Alla fine ha gettato la spugna. Saad Hariri era stato investito dell’incarico di formare un nuovo governo nell’ottobre scorso, nel bel mezzo della crisi finanziaria e politica del Libano, esacerbata dalla devastante esplosione del porto di Beirut avvenuta il 4 agosto 2020 e dalla pandemia di Covid-19. Ma a distanza di nove mesi, il primo ministro designato ha annunciato di aver rinunciato all’incarico. «Che Iddio protegga il Libano»: ha affermato oggi al termine dell’incontro lampo col presidente della Repubblica, Michel Aoun, presso il palazzo presidenziale di Baabda, Beirut.
Secondo quanto reso noto in una conferenza stampa, la rottura si è verificata sulla lista dei 24 ministri presentata al capo dello Stato. «Durante le nostre consultazioni, il presidente ha chiesto cambiamenti che considero fondamentali nella struttura del governo», ha detto Hariri ai giornalisti. Tra i motivi di contenzioso, anche la nomina dei ministri cristiani. Hariri avrebbe chiesto al presidente ancora tempo per rivedere la lista, ma Aoun non avrebbe accolto la richiesta. Da qui le dimissioni dall’incarico.
Nella tragica situazione economica del Libano, la notizia ha determinato un nuovo, significativo deprezzamento della lira libanese rispetto al dollaro.
A poche ore dall’incontro tra Aoun e Hariri, il presidente aveva ricevuto gli ambasciatori francese e statunitense in Libano, Anne Grillo e Dorothy Shea. I diplomatici erano di ritorno da Riyadh, in Arabia Saudita, dove avevano cercato una sponda (anche economica) in grado di favorire la formazione del nuovo governo libanese. Ieri, a Washington, il ministro degli Esteri francese Jean-Yves Le Drian e il suo omologo americano, Anthony Blinken, avevano discusso della situazione del Paese dei Cedri e delle mosse per facilitare una soluzione.

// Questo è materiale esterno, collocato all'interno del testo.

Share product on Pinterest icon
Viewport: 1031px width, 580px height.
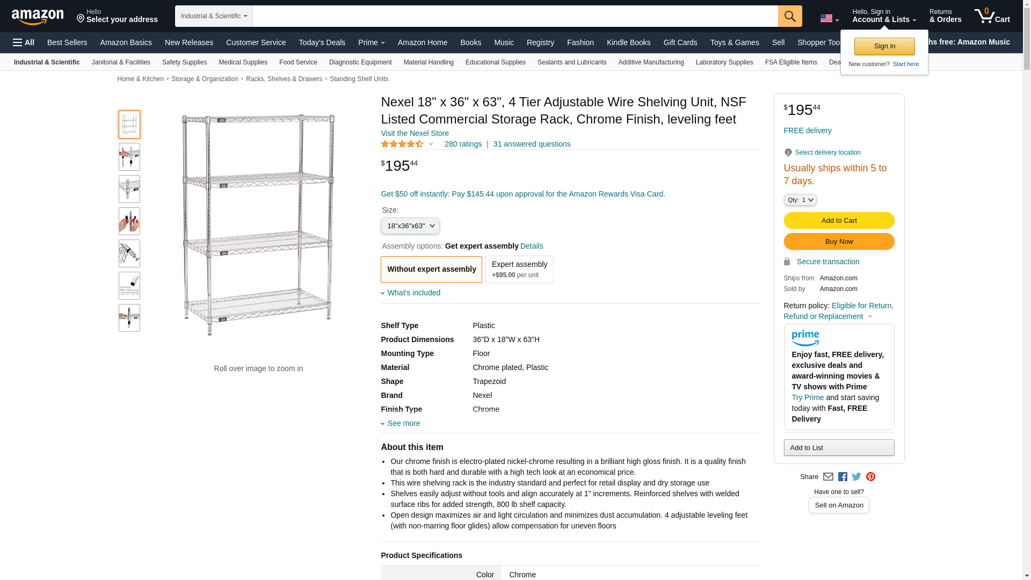870,477
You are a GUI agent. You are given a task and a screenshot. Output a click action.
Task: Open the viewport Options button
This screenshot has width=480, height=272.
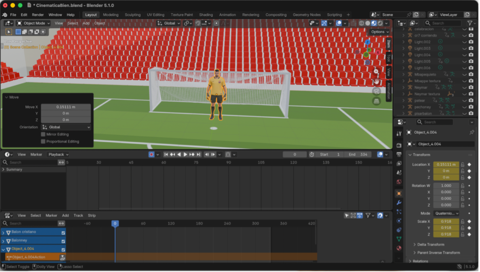379,32
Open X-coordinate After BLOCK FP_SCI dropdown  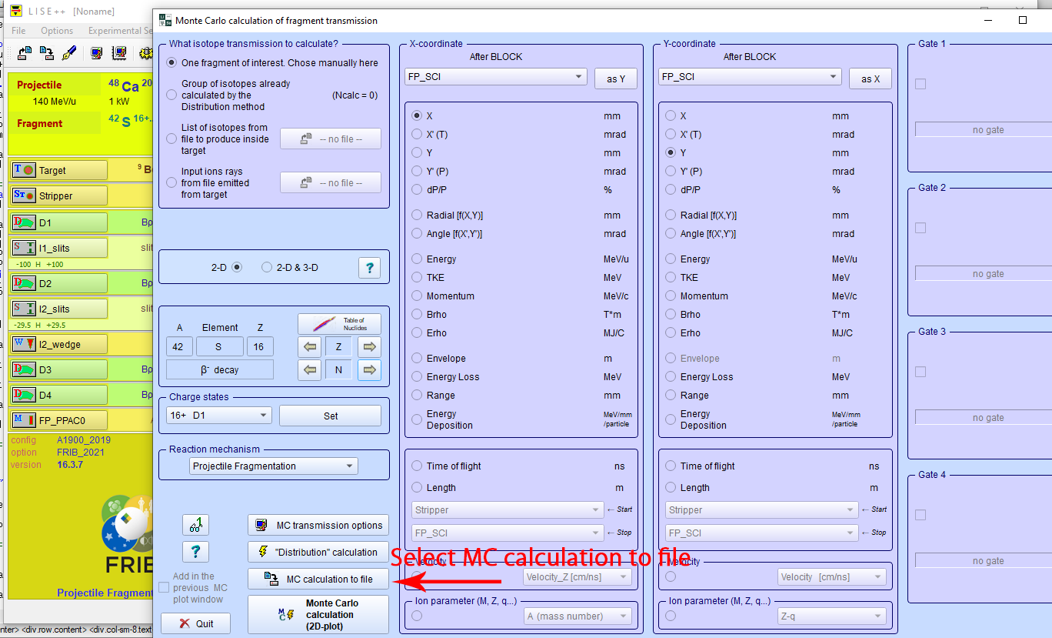(496, 77)
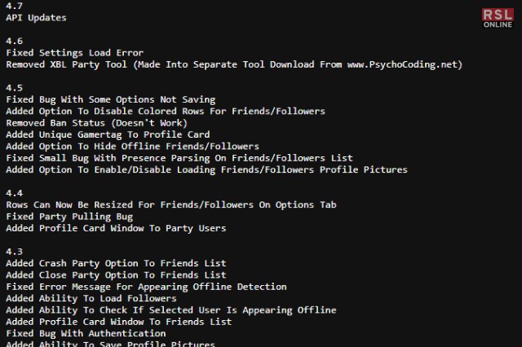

Ora il cielo sopra Beirut sembra nuovamente tornato buio. Mentre le file per rifornirsi di carburante e per comperare il pane ai negozi aumentano in tutto il Paese, è più che mai cruciale la nascita di un governo capace di attuare le riforme necessarie per ottenere l’aiuto finanziario internazionale senza il quale il Paese non potrebbe riuscire a rialzarsi. Echeggiano più forti che mai le parole di papa Francesco nel corso dell’incontro tra le Chiese cristiane del Libano del 1 luglio scorso in Vaticano, con la richiesta di una Conferenza come presa di coscienza da parte della comunità internazionale di una crisi profonda ormai non più solo politica. (g.c.)